• [Work to complete]
(A) Please copy word for word the part of the optical chip article that opens with the words "The chip has" and closes with "the same facility.".
(B) List every organization named in the optical chip article.
(C) Write the next part of the optical chip article, starting after its last sentence.

They’re joined by 19 co-authors, eight of whom were at MIT when the work was done, including two of the four first authors: graduate students Chen Sun and Jason Orcutt, who has since joined IBM’s T. J. Watson Research Center.

Powering down

The chip has 850 optical components and 70 million transistors, which, while significantly less than the billion-odd transistors of a typical microprocessor, is enough to demonstrate all the functionality that a commercial optical chip would require. In tests, the researchers found that the performance of their transistors was virtually indistinguishable from that of all-electronic computing devices built in the same facility.

Computer chips are constantly shipping data back and forth between logic circuits and memory, and today’s chips cannot keep the logic circuits supplied with enough data to take advantage of their ever-increasing speed. Boosting the bandwidth of the electrical connections between logic and memory would require more power, and that would raise the chips’ operating temperatures to unsustainable levels.

Optical data connections are, in principle, much more energy efficient. And unlike electrical connections, their power requirements don’t increase dramatically with distance. So optical connections could link processors that were meters rather than micrometers apart, with little loss in performance.

The researchers’ chip was manufactured by GlobalFoundries, a semiconductor manufacturing company that uses a silicon-on-insulator process, meaning that in its products, layers of silicon are insulated by layers of glass. The researchers build their waveguides — the optical components that guide light — atop a thin layer of glass on a silicon wafer. Then they etch away the silicon beneath them. The difference in refractive index — the degree to which a material bends light — between the silicon and the glass helps contain light traveling through the waveguides.

• [Provided data]
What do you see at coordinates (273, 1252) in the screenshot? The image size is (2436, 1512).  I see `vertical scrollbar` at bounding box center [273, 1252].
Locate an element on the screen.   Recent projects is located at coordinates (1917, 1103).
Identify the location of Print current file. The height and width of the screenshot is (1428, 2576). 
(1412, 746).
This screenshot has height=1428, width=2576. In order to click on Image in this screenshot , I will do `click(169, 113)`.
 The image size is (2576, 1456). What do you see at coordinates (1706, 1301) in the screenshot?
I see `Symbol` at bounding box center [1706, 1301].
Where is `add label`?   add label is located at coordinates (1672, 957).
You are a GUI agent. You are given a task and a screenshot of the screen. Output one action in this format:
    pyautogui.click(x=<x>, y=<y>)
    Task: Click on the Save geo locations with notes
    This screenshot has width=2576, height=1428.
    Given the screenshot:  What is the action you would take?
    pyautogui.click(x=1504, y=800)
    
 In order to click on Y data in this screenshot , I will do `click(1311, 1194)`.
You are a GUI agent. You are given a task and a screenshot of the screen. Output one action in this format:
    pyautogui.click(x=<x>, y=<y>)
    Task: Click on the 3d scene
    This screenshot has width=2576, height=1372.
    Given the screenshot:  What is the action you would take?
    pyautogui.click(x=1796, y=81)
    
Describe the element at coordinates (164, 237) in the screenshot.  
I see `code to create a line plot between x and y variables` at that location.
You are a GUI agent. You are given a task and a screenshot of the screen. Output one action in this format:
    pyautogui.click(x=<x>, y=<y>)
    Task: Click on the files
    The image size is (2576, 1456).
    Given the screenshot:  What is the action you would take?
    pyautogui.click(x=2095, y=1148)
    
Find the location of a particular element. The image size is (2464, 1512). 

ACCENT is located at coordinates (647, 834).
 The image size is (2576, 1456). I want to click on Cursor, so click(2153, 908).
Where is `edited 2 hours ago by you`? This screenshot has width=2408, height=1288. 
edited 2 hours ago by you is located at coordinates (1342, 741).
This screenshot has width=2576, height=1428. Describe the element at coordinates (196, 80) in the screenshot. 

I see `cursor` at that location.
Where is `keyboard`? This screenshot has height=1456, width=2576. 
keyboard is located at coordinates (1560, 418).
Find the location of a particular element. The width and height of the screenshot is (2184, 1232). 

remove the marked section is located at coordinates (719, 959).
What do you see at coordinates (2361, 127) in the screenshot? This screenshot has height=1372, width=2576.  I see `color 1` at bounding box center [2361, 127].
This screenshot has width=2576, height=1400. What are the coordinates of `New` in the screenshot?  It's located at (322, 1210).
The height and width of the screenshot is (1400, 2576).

• [Answers to the problems]
(A)
The chip has 850 optical components and 70 million transistors, which, while significantly less than the billion-odd transistors of a typical microprocessor, is enough to demonstrate all the functionality that a commercial optical chip would require. In tests, the researchers found that the performance of their transistors was virtually indistinguishable from that of all-electronic computing devices built in the same facility.

(B)
MIT
IBM’s T. J. Watson Research Center
GlobalFoundries

(C)
Conflicting needs

One of the difficulties in using transistor-manufacturing processes to produce optical devices is that transistor components are intended to conduct electricity, at least some of the time. But conductivity requires free charge carriers, which tend to absorb light particles, limiting optical transmission.

Computer chips, however, generally use both negative charge carriers — electrons — and positive charge carriers — “holes,” or the absence of an electron where one would be expected. “That means that somewhere in there, there should be some way to block every kind of [carrier] implant that they’re doing for every layer,” Ram explains. “We just had to figure out how we do that.”

In an optoelectronic chip, at some point, light signals have to be converted to electricity. But contact with metal also interferes with optical data transmission. The researchers found a way to pattern metal onto the inner ring of a donut-shaped optical component called a ring resonator. The metal doesn’t interact with light traveling around the resonator’s outer ring, but when a voltage is applied to it, it can either modify the optical properties of the resonator or register changes in a data-carrying light signal, allowing it to translate back and forth between optical and electrical signals.

On the new chip, the researchers demonstrated light detectors built from these ring resonators that are so sensitive that they could get the energy cost of transmitting a bit of information down to about a picojoule, or one-tenth of what all-electronic chips require, even over very short distances.

The new paper “certainly is an important result,” says Jagdeep Shah, a researcher at the U.S. Department of Defense’s Institute for Defense Analyses who, as a program director at the Defense Advanced Research Project Agency, initiated the program that sponsored the researchers’ work. “It is not at the megascale yet, and there are steps that need to be taken in order to get there. But this is a good step in that direction.”

“I think that the GlobalFoundries process was an industry-standard 45-nanometer design-rule process,” Shah adds. “I don’t think that there need be any concern that there’s any foundry that can’t make these things.”